社内でもアーカイブ、共有フォルダとして大いに活用

sugersync社内チーム、プロジェクトチーム、取引先の人と同じファイルを同時に共有できるのがオンラインストレージの最大のメリットである。ファイルの受け渡しとなると、Eメールにファイルを添付したり、USBなどで行われていたが、このようなオンラインでのストレージサービスを利用すればリンクのシェアやフォルダの共有、また複数のデバイスからも閲覧や編集が簡単にできるようになった。

オンラインストレージの基本的な使い方

現在のファイル共有サービスは、すべてシンプルなデザインと機能が特徴的。ファイルをストレージに保存・取り出し・編集をする方法は次の二通りある。
DropBox1.共有サービスに保存したいファイルをWebブラウザIE/Chrome/safari/Firefox)からオンラインストレージサービスのサイトに行き、アカウントにログイン。ファイルのアップロードはサイト上にあるアップロードボタンを押すか、またはドラッグ&ドロップで保存をする。Web上で自由自在にファイルを削除、追加、編集ができる。ただし、ファイルを開けるときは一度PCにダウンロードする必要がある。
2.専用アプリを使って保存をする。それぞれのサービスは無料のアプリを提供している。そのアプリをダウンロードすると閲覧も保存もウェブサイトからよりさらに簡単にできる。PCにアプリをダウンロードする場合はHDDに保存するのと同じ要領で操作ができる。但し、シンクする時間がPCやインタネットの環境によって時間差が生じるのが難点。

オンラインストレージのメリット

  • メールで送れない重いデータがすぐに共有できる
  • リアルタイム( その場)でファイルのアップデートが可能。常に最新版のファイルにアクセスができる
  • 外出先でもオンライン環境にあればどこからもファイルを閲覧・編集することができる
  • 複数端末間からもアップデートされたファイルにアクセスができる
  • 大きな容量で購入すればバックアップ用に、オンラインストレージとしても活用ができる
  • 大事なファイルの出し入れが簡単

どのオンラインストレージを選ぶ?
########################################
* 本演習の課題:
(1) オンラインストレージについての文章から、「現在のファイル共有サービスは」で始まり「どのオンラインストレージを選ぶ?」までの部分を一字一句違えずに書き写してください。
(2) オンラインストレージについての文章によると、Webブラウザから利用する場合、ファイルを開けるときに何をする必要がありますか。
(3) オンラインストレージについての文章を、最後の見出しの後から書き継いでください。
########################################
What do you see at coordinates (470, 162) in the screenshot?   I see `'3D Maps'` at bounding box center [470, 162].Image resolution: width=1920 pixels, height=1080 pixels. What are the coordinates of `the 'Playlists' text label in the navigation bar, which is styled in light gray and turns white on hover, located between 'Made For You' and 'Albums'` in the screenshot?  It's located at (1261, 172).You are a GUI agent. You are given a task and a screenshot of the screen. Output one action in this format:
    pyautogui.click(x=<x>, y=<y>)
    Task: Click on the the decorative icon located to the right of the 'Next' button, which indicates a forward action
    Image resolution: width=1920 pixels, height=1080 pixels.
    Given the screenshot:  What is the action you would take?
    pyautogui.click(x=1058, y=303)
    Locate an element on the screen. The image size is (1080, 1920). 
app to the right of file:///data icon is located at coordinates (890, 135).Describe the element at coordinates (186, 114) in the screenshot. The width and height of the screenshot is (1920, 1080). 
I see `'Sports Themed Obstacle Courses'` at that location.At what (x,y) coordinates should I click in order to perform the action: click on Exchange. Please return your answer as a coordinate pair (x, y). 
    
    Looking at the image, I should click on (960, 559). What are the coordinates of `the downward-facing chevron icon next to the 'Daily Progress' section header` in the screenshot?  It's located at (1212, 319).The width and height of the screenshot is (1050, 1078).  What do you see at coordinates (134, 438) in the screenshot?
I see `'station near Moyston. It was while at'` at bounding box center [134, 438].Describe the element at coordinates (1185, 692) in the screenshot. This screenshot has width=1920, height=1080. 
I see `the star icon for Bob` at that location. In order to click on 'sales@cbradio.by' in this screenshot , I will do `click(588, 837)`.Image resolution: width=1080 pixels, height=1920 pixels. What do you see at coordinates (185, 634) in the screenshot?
########################################
* 解答一覧:
(1)
現在のファイル共有サービスは、すべてシンプルなデザインと機能が特徴的。ファイルをストレージに保存・取り出し・編集をする方法は次の二通りある。
DropBox1.共有サービスに保存したいファイルをWebブラウザIE/Chrome/safari/Firefox)からオンラインストレージサービスのサイトに行き、アカウントにログイン。ファイルのアップロードはサイト上にあるアップロードボタンを押すか、またはドラッグ&ドロップで保存をする。Web上で自由自在にファイルを削除、追加、編集ができる。ただし、ファイルを開けるときは一度PCにダウンロードする必要がある。
2.専用アプリを使って保存をする。それぞれのサービスは無料のアプリを提供している。そのアプリをダウンロードすると閲覧も保存もウェブサイトからよりさらに簡単にできる。PCにアプリをダウンロードする場合はHDDに保存するのと同じ要領で操作ができる。但し、シンクする時間がPCやインタネットの環境によって時間差が生じるのが難点。

オンラインストレージのメリット

  • メールで送れない重いデータがすぐに共有できる
  • リアルタイム( その場)でファイルのアップデートが可能。常に最新版のファイルにアクセスができる
  • 外出先でもオンライン環境にあればどこからもファイルを閲覧・編集することができる
  • 複数端末間からもアップデートされたファイルにアクセスができる
  • 大きな容量で購入すればバックアップ用に、オンラインストレージとしても活用ができる
  • 大事なファイルの出し入れが簡単

どのオンラインストレージを選ぶ?

(2) 一度PCにダウンロードする必要がある。

(3)
料金や容量もニーズに合った選び方ができる
オンラインストレージサービスの料金は無料から有料まで価格も幅広い。ほとんどのプロバイダは、クラウドサービスを利用する上では欠かせない高性能なセキュリティ機能をビジネス専用のプラン用に有償で提供している。Box.comはビジネスプランのさらに上を行くエンタープライズプランを用意しており、エクストラの料金を払えばeディスカバリ機能が追加され、セキュリティ強化のサービス、またITサポートサービスも含まれる。また、GoogleDrive もビジネス用はGoogle Apps」というビジネス用のクラウド型サービスの一環であGoogle Drive はビジネス用に積極的に提供を行っている。また、Google Drive は他と比べてプランも幅広く容量が多く料金も安い。1TB で毎月9・99ドル、無料のプランも15GBまで使える。スモールビジネスなどには特に人気のこのサービス。ひとつのビジネスアカウントを有償で利用し、みんなで共有するという使い方が一般的だが、サービスによっては利用するアカウントごとにユーザー数に制限がある場合がある。

近年で急成長したオンラインストレージ市場

約2年程前からデジタル化の急務と同時に徐々に成長し、現在は成熟期に入っている。サービス自体には新しいものではない。オンラインストレージのベンチャー企業は、急激にここ数年で増えた。革新的なクラウド技術によって大幅に安くサービスが提供できるようになったことから、多くの企業がこの事業に着手した。コスト削減が大幅に実現できるということがビジネス面においての大きな利点と、モバイル機器を複数持つクロスデバイスユーザーが急増したため、デジタルコンテンツの収納庫としての利用価値が一気に上がった。現在トップシェアの「Dropbox」は、2008年にサンフランシスコのDropbox Inc. 提供を開始した。創立者のハウストン氏がMIT の学生だった頃、USBドライブを頻繁に忘れたり、オンラインストレージサービスを利用していても、不具合や不便さを常に感じていたという自ら体験を元に理想のオンライン共有サービスを立ち上げた。今年に入り、同サービスのユーザーは全世界で4億人を超えたことが報じられている。成長が著しいこのオンラインストレージ市場で、新しいベンチャー企業は次々と誕生した。しかし、競合他社の急激な増加によって、企業同士は付加価値のサービスで勝負しようというせめぎ合いがヒートアップしている。クラウドという技術をどう安全性の高いものとして認識してもらうか、より低コストで高パフォーマンスの機能や使いやすいさがますます顧客に求められる厳しい分野でもある。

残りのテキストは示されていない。